• EXTRAIT:
RAPPORTEUR : A.VINCELET
REQUETE : 01PA03795
REQUERANT : Ministre de l’équipement c/ M. et Mme X M. X a conclu le 23 janvier 1987 un contrat de location d’un appartement de cinq pièces situé à Vitry-sur-Seine ( Val-de-Marne) avec la sté anonyme d’HLM Travail et Propriété, aux droits de laquelle est ultérieurement venue la SCIC Habitat Ile-de-France. Le cotitulaire du bail était Mme Z X, alors épouse de l’intéressé. Ce dernier a continué à occuper le logement après la séparation du couple et y habite avec sa nouvelle épouse et leurs cinq enfants nés entre 1985 et 1995. M. X est bénéficiaire de l’APL, l’allocation qu’il percevait couvrant l’intégralité de son loyer et une fraction des charges locatives. Mais, en conflit avec son bailleur auquel il reproche de ne pas correctement exécuter les obligations du contrat qui les lie, il a résisté au paiement de la fraction des charges locatives qu’il doit normalement supporter. Le bailleur a réagi en s’efforçant de faire jouer la clause résolutoire du contrat de location mais ne semble pas avoir eu beaucoup de succès auprès du juge judiciaire. Toutefois, il a également saisi la SDAPL du VDM et, à l’issue d’une procédure sur laquelle nous reviendrons, a été mieux entendu puisque cette autorité, réunie le 30 août 1999, a fini par suspendre le versement de l’APL de M. X.
L’ampliation de la décision ainsi prise, signée le 20 septembre 1999, a été initialement notifiée à l’intéressé dans des conditions obscures et ce dernier n’en a eu connaissance que le 24 décembre 1999 lorsque il est allé s’inquiéter auprès de la CAF de l’absence de paiement de son APL du mois de novembre 1999 et qu’un agent de la caisse lui en a remis une copie. Le 8 février 2000, M. X a saisi la SDAPL d’un recours gracieux qui est demeuré sans réponse. Mais, avant l’expiration du délai de recours contentieux, il a également demandé le 17 février 2000 à bénéficier de l’aide juridictionnelle. Le BAJ la lui a accordée le 19 mai 2000 et le conseil désigné a présenté un REP dirigé contre la décision en date du 30 août 1999, enregistré au greffe du TAM le 13 juillet 2000.

• MATÉRIEL FOURNI:
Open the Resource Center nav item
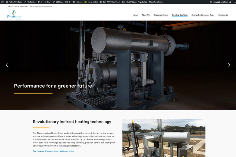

• CONSIGNES:
**a)** Recopiez fidèlement le passage de l'extrait qui commence aux mots « L’ampliation de la » et s'arrête après « TAM le 13 juillet 2000. ».
**b)** Répondez aux questions suivantes à partir de l'extrait.
(i) À quelle date M. X a-t-il conclu le contrat de location de l'appartement ?
(ii) Quel jour M. X a-t-il eu connaissance de la décision suspendant son APL ?
(iii) À quelle date le BAJ lui a-t-il accordé l'aide juridictionnelle ?

• CORRIGÉ:
**a)**
L’ampliation de la décision ainsi prise, signée le 20 septembre 1999, a été initialement notifiée à l’intéressé dans des conditions obscures et ce dernier n’en a eu connaissance que le 24 décembre 1999 lorsque il est allé s’inquiéter auprès de la CAF de l’absence de paiement de son APL du mois de novembre 1999 et qu’un agent de la caisse lui en a remis une copie. Le 8 février 2000, M. X a saisi la SDAPL d’un recours gracieux qui est demeuré sans réponse. Mais, avant l’expiration du délai de recours contentieux, il a également demandé le 17 février 2000 à bénéficier de l’aide juridictionnelle. Le BAJ la lui a accordée le 19 mai 2000 et le conseil désigné a présenté un REP dirigé contre la décision en date du 30 août 1999, enregistré au greffe du TAM le 13 juillet 2000.

**b)**
(i) Le 23 janvier 1987.
(ii) Le 24 décembre 1999.
(iii) Le 19 mai 2000.